Impossible to Avoid Divorce Issue
When the king continued to press More on the subject of his divorce, Thomas reminded
him that when he first came into the Royal Service the most virtuous lesson that the King taught him – that he wished Thomas to look unto God and after God unto him. In good faith he said that he did or else might his Grace account him his most unworthy subject.
In the process of time the Lord High Chancellor found it more and more difficult to avoid the issue. Henry was a typical (pious fraud). He knew he couldn’t persuade his Chancellor to abandon his belief in the indissolubility of a valid marriage for the purpose of remarrying another woman so he approached the subject from another angle. His conscience, he declared solemnly, bothered him that he had lived as husband with Catherine for so many years although she was his brother’s widow. True he had received a dispensation from the Pope but his own conscience bothered him nevertheless.

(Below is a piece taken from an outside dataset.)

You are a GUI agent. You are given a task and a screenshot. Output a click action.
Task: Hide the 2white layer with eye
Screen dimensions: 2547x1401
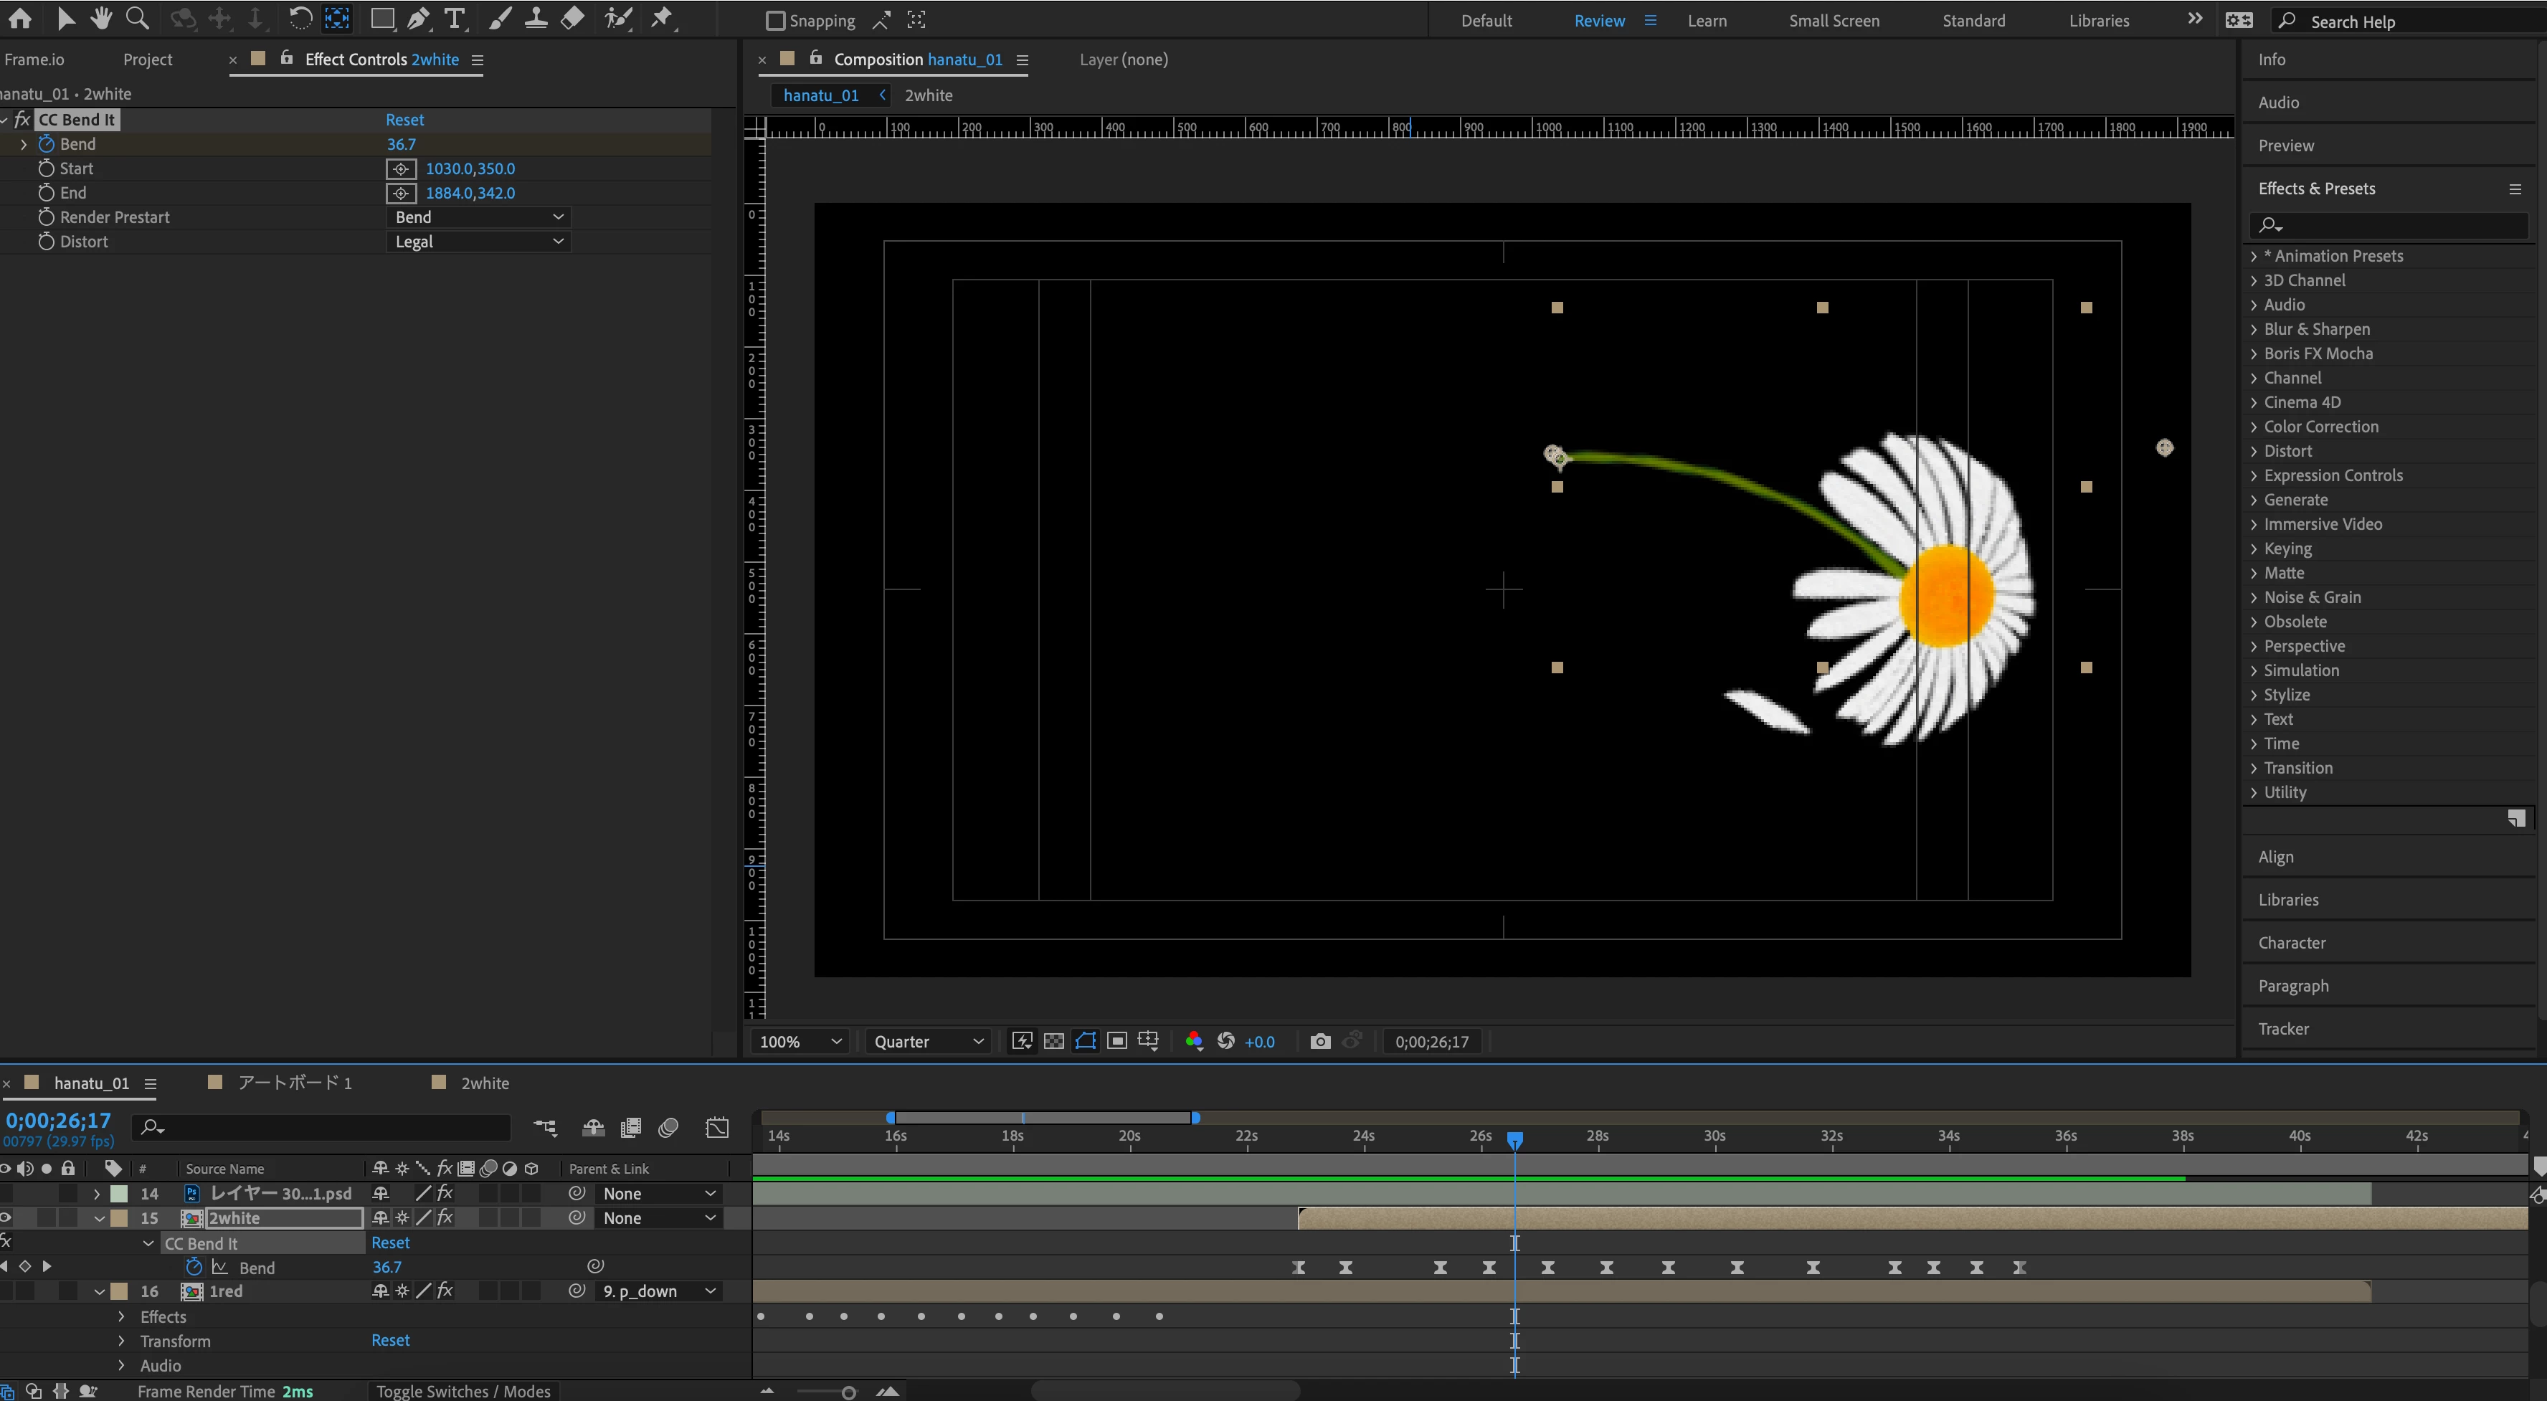(6, 1218)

Thomas More, who never wanted to be the Chancellor in the first place, begged to resign
because of ill health. This was by no means only a pretense for he was troubled with a disease of the breast for many months and was told by his physicians that such long diseases were dangerous.
In Rome on March 23, 1534 the validity of Henry and Catherine’s marriage was confirmed. Shortly after, the Act of Succession, passed by Parliament declared Anne’s children the first in succession to the crown and by law Catherine’s daughter, Mary, was deliberately made illegitimate. Anyone who would not accept the law was guilty of treason. More received the
news on Easter Sunday when he had attended Mass with his son-in-law, William Roper and
together they had visited More’s stepdaughter and her husband. It was at their home that
Thomas was summoned to appear before the Royal Commission.

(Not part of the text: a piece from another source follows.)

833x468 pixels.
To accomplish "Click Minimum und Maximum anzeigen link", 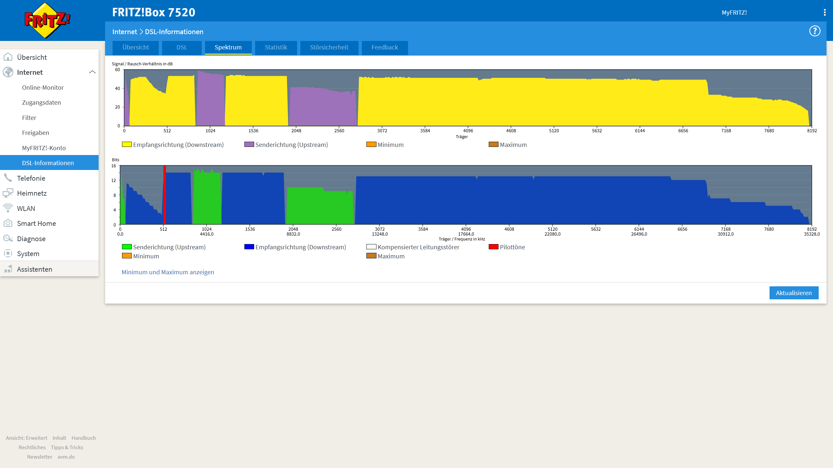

Our Lord’s Church began with twelve bishops eleven of whom were faithful and all eleven of whom were martyrs. The first thirty-one popes were martyrs but we were never told how many members of the Church Our Lord will be with to the consummation of the world. In England the only loyal successor to the Apostles, John Fisher, remained true to the Faith and a month before Thomas, was executed by royal command, who likewise was executed and his head put on a spike on London Bridge.
Martyrdom
In the Spring of 1534 More is committed to the Tower of London where in addition to the many letters he wrote to his family and friends wrote his famous “A Dialogue of Comfort against Tribulation,” a Eucharist Treatise , History of the Passion and beautiful meditations.
In June Cardinal John Fisher was executed and on July 6, Thomas More. His body was buried in St. Peter’s Chapel Tower. His head, like Fisher’s was posed on London Bridge but taken by Margaret and placed in the Roper vault at St. Dunstan’s, Canterbury.